By Noel Serrano
There are no words that can best interpret the feelings that a father has when he witnesses the wedding of his only son. A father usually has trouble seeing their son to be all grown and rise to the level of adulthood. We always see them as the little boy that held our hand and looked up at us as if we were the entire world for them. I cannot help but reflect on the growing toddler that went through several stages to become the God-fearing man that he is today. It is amazing to me, how time flies so rapidly. I remember when he was born and the sheer excitement that came over me when I first held him in my arms. He seemed to be peeking at me. I realized that he could not yet see me, but it seemed as if he was shyly glancing at his father for the very first time. I recall the many nights, gazing at him and quietly praying for him as he slept in peaceful bliss in the dark mahogany crib that glistened in the moonlight. As I spent hours, gazing at this beautiful little boy, the awesome responsibility of caring for him and mentoring him, became a major priority for me.
The years went rolling by with increasing velocity. He learned to walk and began to communicate with a very unique linguistic gibberish that quickly became to sound more like regular English. He began to play with toys and demonstrated a systematic approach to his playing routine. He had a habit of placing all his little cars and trucks in one single column. This always brought a smile to me, to witness that my son, even at one year of age, was demonstrating a capacity for orderliness and a love of math. He became so intense, at an early age. He was so hyper in grade school that I had to spend a whole semester, sitting in his first grade class so that he would sit in class and begin to learn the basics. Sometimes this did not work, either. He was described by many to be a bundle of high energy. As the years went by, the boy grew to love sports, much more than I ever did. He would spend most Saturdays watching football, basketball and thoroughly enjoying the games. I took him to many games, I vacationed with him in Puerto Rico and took him to New York and Washington DC.

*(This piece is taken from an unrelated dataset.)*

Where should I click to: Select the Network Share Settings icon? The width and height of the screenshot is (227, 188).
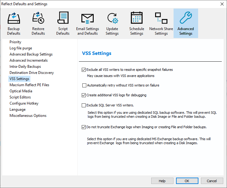click(161, 18)
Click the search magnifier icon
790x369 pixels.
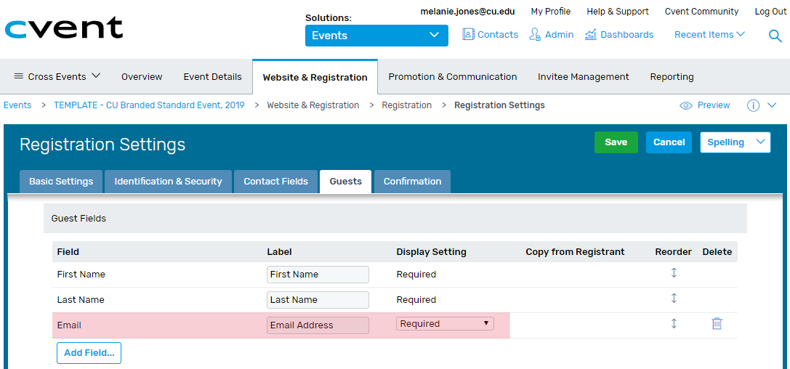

I raised him , pretty much, as I was raised, to love God, Family and Country. He quickly demonstrated a talent for singing and I formed a Children's Choir and he became the soloist, doing extremely well. He was quickly learning that life was not only, all about secular living. He was learning to have a relationship with God. When my son entered the teen years, he went through some of the classic stages that we all go through in life. The life of my son was full of great change, consistent movement balanced with reverent stability. At an early age, he began to work in a job that was designed for college kids. My son showed the tenacity and courage to work and graduate from College, obtain his first and second car and meet the love of his life in high School. There was something missing in his life. I knew that I could not force him to love the Lord. This was something that needed to come from him. I quietly began to pray for him and this petition. I wanted so much for God to guide his steps and watch over his every plan for his life. As he grew, I noticed that I no longer had the ability to see him as often as I would have wanted to . I would release him to the Lord and I felt at ease in knowing that God would protect him. Several years ago, He called me up, one morning and told me, with great excitement: "Dad, Guess what! I gave my heart to the Lord! I now have a relationship with God! He is in my heart, now!" I cannot adequately describe the awesome feeling that I had and still have to this very day. It was the best answered prayer in my life. I realized that only God could place that priority and that desire in his heart. A year ago, I witnessed his engagement to a beautiful girl that he met in high School. they have been inseparable, ever since. Now I will witness, this Sunday, the wedding of my only son. A son that I am so very proud of. I pray God's Blessings on the new voyage that he and his Bride will now embark in and I pray for smooth sailing. what more can one ask for a beloved son.